● **Set exercise**
Rewrite the stretch from the line containing "Like the tweet" through the line containing "pyautogui.click(x=314, y=799)", renaming "scrollbar thumb" to "scroll handle" and leaving everything else unchanged.

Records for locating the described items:
::::::::::
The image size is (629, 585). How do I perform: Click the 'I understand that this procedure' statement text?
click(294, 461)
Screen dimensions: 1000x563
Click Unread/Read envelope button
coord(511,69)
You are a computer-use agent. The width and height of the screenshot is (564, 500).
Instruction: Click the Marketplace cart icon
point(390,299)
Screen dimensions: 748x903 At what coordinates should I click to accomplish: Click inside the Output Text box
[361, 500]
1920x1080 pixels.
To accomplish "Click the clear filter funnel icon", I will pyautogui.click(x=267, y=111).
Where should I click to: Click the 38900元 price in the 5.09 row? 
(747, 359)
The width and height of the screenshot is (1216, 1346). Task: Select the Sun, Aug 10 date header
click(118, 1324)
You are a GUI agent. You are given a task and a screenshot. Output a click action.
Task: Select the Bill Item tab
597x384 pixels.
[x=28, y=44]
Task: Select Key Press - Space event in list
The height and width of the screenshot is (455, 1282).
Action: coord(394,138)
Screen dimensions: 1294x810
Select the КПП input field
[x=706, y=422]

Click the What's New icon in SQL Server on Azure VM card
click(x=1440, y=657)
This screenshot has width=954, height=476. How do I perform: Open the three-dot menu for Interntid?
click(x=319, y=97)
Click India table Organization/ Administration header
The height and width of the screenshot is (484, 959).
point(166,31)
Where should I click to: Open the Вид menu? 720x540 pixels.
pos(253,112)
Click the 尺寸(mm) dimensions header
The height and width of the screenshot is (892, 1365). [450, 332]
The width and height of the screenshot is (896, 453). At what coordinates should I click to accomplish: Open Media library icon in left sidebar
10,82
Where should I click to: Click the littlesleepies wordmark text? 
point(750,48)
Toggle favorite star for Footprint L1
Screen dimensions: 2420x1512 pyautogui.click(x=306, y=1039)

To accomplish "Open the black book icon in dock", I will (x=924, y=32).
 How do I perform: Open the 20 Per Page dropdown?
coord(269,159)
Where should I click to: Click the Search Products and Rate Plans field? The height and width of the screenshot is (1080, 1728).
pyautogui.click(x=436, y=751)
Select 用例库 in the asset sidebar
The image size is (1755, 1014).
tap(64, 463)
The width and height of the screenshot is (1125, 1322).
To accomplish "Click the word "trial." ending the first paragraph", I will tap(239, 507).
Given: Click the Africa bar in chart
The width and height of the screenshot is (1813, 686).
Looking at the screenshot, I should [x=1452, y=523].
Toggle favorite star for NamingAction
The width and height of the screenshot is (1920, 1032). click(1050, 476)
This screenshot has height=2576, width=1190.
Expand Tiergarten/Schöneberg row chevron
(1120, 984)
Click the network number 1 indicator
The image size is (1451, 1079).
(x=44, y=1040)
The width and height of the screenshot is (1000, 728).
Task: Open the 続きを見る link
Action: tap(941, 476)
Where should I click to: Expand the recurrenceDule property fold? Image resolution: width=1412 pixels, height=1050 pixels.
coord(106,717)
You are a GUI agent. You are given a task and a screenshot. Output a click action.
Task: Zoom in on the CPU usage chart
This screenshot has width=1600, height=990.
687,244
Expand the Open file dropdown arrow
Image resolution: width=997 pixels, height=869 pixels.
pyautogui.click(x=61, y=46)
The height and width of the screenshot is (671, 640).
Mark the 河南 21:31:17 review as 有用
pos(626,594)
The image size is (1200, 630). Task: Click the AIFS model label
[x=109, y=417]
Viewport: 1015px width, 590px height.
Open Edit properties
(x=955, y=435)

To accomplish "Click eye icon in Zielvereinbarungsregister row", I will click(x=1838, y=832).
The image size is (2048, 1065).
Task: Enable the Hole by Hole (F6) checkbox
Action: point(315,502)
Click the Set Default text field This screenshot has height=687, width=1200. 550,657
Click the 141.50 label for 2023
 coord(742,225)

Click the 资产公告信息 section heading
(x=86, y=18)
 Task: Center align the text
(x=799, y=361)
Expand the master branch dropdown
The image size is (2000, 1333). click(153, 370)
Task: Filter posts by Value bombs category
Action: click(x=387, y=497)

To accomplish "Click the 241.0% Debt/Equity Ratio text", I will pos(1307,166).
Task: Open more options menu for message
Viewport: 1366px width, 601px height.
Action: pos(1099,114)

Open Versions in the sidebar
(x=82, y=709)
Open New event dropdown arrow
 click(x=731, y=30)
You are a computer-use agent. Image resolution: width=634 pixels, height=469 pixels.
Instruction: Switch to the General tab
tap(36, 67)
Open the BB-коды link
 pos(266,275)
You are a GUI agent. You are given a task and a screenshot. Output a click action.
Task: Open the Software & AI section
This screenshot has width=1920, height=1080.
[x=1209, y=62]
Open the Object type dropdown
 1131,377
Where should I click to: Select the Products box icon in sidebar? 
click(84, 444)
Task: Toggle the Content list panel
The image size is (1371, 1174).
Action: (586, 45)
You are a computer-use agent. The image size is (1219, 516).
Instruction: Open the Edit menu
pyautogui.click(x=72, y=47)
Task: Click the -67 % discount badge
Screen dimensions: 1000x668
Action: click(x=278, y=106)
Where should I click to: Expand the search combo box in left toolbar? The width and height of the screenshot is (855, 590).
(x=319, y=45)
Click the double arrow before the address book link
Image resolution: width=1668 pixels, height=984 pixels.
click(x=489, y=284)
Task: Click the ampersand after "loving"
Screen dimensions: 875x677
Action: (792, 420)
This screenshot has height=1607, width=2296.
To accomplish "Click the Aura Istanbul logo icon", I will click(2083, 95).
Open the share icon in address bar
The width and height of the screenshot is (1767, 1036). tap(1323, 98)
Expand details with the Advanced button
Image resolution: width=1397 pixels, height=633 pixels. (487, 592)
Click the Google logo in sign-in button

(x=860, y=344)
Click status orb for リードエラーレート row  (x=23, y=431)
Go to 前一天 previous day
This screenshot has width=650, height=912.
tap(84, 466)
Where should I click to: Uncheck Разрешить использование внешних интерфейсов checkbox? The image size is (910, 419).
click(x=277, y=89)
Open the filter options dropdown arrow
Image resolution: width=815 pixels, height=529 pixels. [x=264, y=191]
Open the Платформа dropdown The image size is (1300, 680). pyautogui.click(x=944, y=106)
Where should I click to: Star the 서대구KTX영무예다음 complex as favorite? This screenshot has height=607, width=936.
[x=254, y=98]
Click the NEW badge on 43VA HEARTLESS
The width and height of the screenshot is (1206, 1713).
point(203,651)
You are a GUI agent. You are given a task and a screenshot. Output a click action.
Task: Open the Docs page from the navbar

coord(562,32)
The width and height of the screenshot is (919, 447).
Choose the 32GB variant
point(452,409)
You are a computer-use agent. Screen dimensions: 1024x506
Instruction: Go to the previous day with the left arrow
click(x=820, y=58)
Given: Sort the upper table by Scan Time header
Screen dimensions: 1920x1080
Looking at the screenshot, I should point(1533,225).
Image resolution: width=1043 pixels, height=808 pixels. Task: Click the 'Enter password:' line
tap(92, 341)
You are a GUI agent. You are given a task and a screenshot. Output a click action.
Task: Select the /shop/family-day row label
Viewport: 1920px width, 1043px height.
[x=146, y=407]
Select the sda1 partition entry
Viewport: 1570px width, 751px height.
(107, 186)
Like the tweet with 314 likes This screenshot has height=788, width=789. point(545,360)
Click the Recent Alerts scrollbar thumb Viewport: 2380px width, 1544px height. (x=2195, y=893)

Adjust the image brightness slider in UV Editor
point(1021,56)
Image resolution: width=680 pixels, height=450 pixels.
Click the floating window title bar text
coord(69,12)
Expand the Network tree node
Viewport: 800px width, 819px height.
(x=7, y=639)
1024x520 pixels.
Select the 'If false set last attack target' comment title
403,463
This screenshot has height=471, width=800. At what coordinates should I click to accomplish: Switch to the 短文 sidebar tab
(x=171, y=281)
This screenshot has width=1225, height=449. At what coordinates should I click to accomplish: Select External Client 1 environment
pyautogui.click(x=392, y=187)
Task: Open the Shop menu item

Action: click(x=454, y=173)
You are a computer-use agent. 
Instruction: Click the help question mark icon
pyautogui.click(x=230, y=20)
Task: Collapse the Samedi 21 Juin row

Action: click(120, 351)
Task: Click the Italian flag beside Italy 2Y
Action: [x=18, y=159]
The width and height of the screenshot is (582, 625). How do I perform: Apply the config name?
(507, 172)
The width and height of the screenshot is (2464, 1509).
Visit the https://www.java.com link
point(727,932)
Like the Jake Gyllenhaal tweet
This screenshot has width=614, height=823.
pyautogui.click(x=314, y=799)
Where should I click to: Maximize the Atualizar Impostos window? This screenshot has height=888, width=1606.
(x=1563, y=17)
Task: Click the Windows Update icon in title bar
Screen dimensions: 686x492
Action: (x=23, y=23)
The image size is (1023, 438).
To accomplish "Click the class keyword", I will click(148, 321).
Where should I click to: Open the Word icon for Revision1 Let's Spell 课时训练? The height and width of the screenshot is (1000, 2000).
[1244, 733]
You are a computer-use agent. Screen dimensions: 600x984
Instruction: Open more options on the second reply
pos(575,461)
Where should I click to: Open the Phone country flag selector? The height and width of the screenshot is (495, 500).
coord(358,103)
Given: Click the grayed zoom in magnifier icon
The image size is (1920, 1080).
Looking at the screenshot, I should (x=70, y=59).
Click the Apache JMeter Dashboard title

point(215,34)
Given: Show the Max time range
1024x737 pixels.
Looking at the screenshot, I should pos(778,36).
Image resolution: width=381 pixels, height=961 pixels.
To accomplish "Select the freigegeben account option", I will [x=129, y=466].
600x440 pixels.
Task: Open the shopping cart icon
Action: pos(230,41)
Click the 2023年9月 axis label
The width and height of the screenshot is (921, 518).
::::::::::
● **Result of the exercise**
Like the tweet with 314 likes This screenshot has height=788, width=789. point(545,360)
Click the Recent Alerts scroll handle Viewport: 2380px width, 1544px height. (x=2195, y=893)

Adjust the image brightness slider in UV Editor
point(1021,56)
Image resolution: width=680 pixels, height=450 pixels.
Click the floating window title bar text
coord(69,12)
Expand the Network tree node
Viewport: 800px width, 819px height.
(x=7, y=639)
1024x520 pixels.
Select the 'If false set last attack target' comment title
403,463
This screenshot has height=471, width=800. At what coordinates should I click to accomplish: Switch to the 短文 sidebar tab
(x=171, y=281)
This screenshot has width=1225, height=449. At what coordinates should I click to accomplish: Select External Client 1 environment
pyautogui.click(x=392, y=187)
Task: Open the Shop menu item

Action: click(x=454, y=173)
You are a computer-use agent. 
Instruction: Click the help question mark icon
pyautogui.click(x=230, y=20)
Task: Collapse the Samedi 21 Juin row

Action: click(120, 351)
Task: Click the Italian flag beside Italy 2Y
Action: [x=18, y=159]
The width and height of the screenshot is (582, 625). How do I perform: Apply the config name?
(507, 172)
The width and height of the screenshot is (2464, 1509).
Visit the https://www.java.com link
point(727,932)
Like the Jake Gyllenhaal tweet
This screenshot has width=614, height=823.
pyautogui.click(x=314, y=799)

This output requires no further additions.